CJA stitching enablement and validation
This video walks you through enabling stitching on any event dataset. Additionally, once stitching has been enabled on a dataset it will help showcase different metrics and dimensions that you can use to validate that it is working and the value it is bringing.
Hi, this is Matt Thomas from the Adobe Analytics Product Management team.
Today let’s talk about how you can enable identity stitching on your datasets and how you can validate that it is working properly.
This video assumes you have a base understanding of how identities are configured to work in both AEP and CJA and have a base understanding of how CJA works.
Let’s dive into the product. After logging into CJA, assuming that you are an admin and have the ability to make changes to connection, let’s create a new connection.
This also works if you are editing an existing connection. After creating the connection, you can start to add datasets that you want as part of this connection. Let’s do so now. You will notice that underneath the person ID, you have a new box here that you can tick called Enable Identity Stitching.
Once you do that, you’ll be presented with a warning making sure that you’re applying to both local laws and regulations.
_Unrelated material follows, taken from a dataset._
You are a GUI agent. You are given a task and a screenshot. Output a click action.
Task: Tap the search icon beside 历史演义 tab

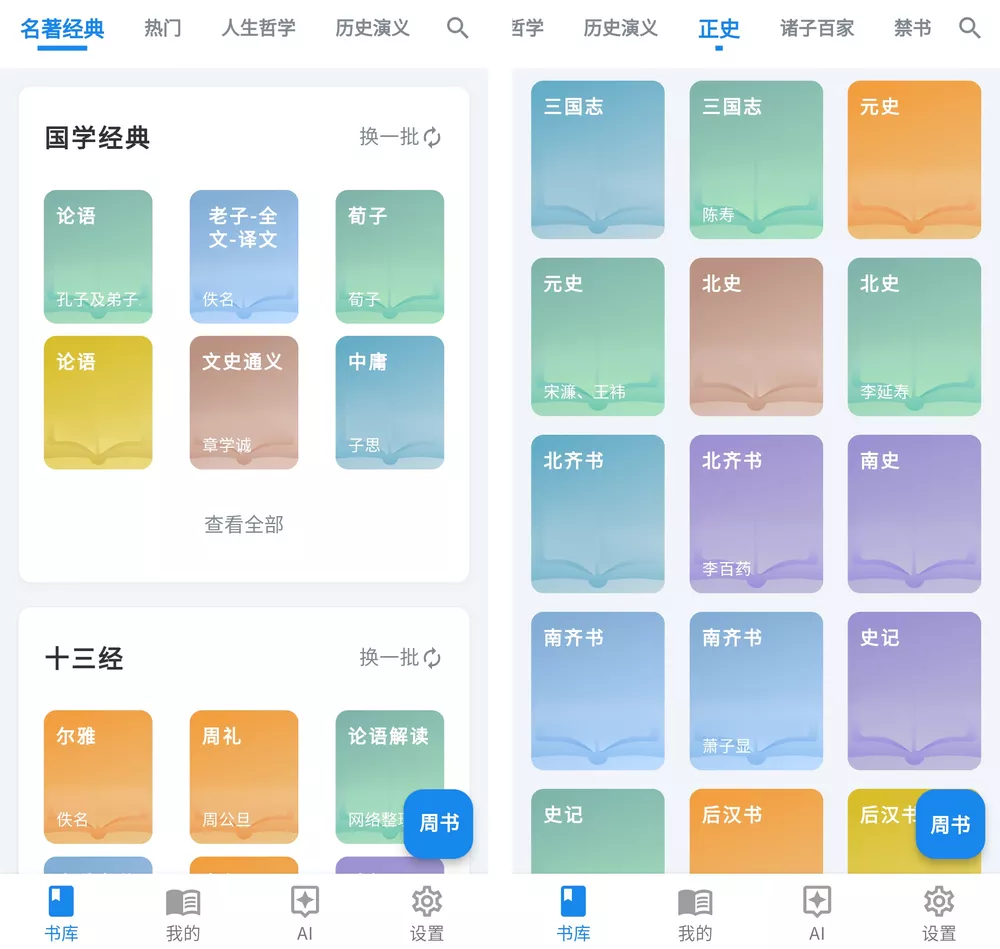pos(457,28)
Assuming that you hit Continue, the person ID field will be disabled because we are no longer able to use the field from the dataset itself. Instead, we will use one that is derived through the stitching process.
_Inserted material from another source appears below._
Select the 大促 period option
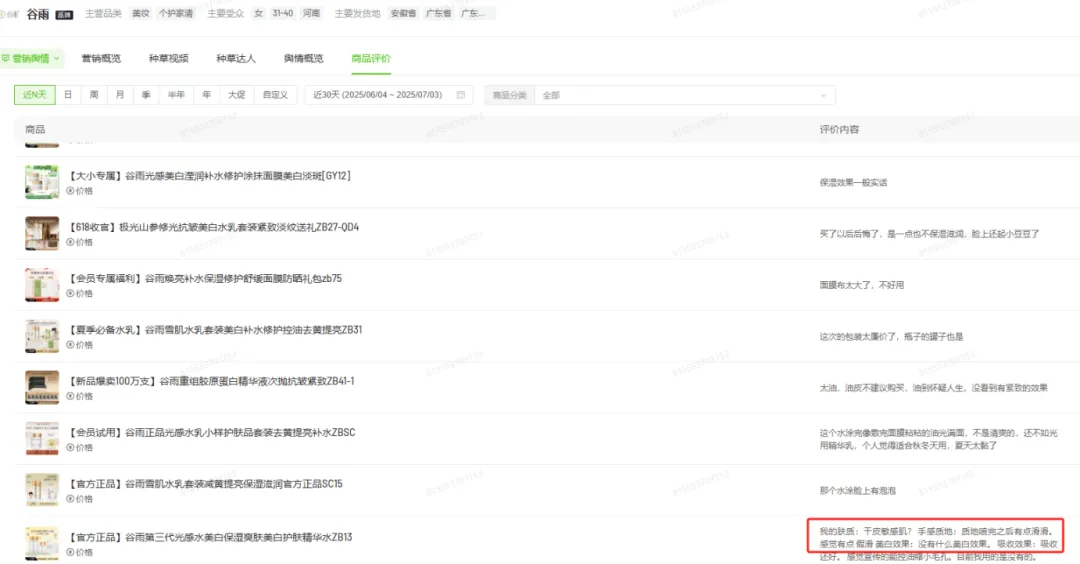 point(236,95)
You have multiple options here for persistent ID, person ID, and look back window. Let’s start with the person persistent ID. This ID can be selected by hitting the dropdown here and you will see any fields in this list that is marked as an identity in the schema. I’m going to go ahead and select Identity Map here and I’m going to use the ECID namespace.
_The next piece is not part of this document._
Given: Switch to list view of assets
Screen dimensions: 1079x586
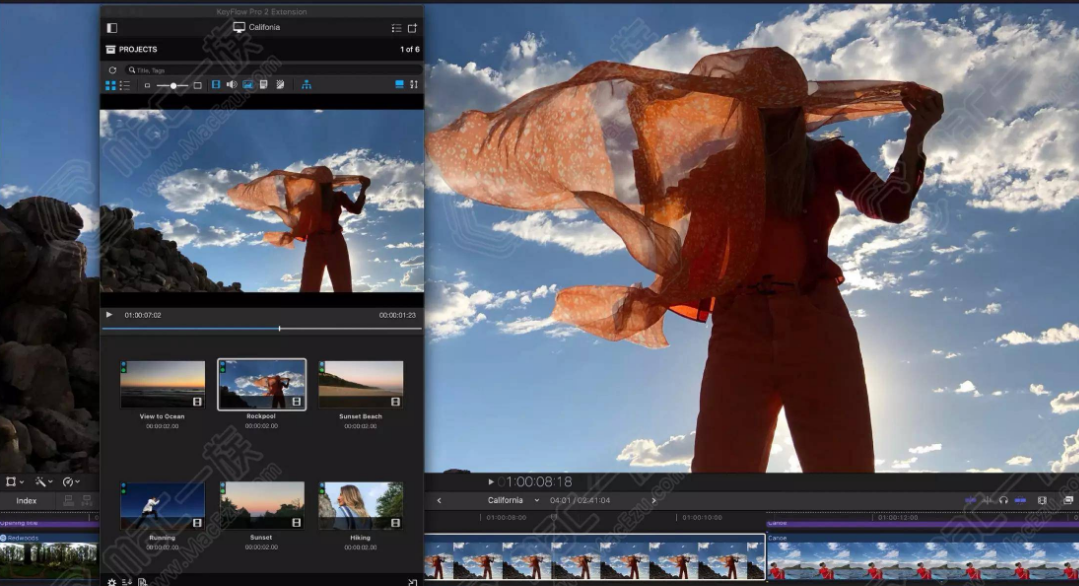Looking at the screenshot, I should pos(125,85).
When I get down to person ID, I will have multiple options here. Again, the identities that are found in the schema that are marked as identity along with identity map. If you’re entitled to it, Identity Graph.
This essentially becomes graph-based stitching. So by selecting Identity Graph, you are again shown a warning ensuring that you have properly set up the graph that it can be used by stitching.
After doing that, you pick the namespace that you want to use as part of a graph-based stitching, which in this case is actually a hashed email address.
Otherwise, you can choose a variable or a field directly from the dataset itself or the identity map. In this case, I’m choosing an email from the identity map. This essentially becomes field-based stitching.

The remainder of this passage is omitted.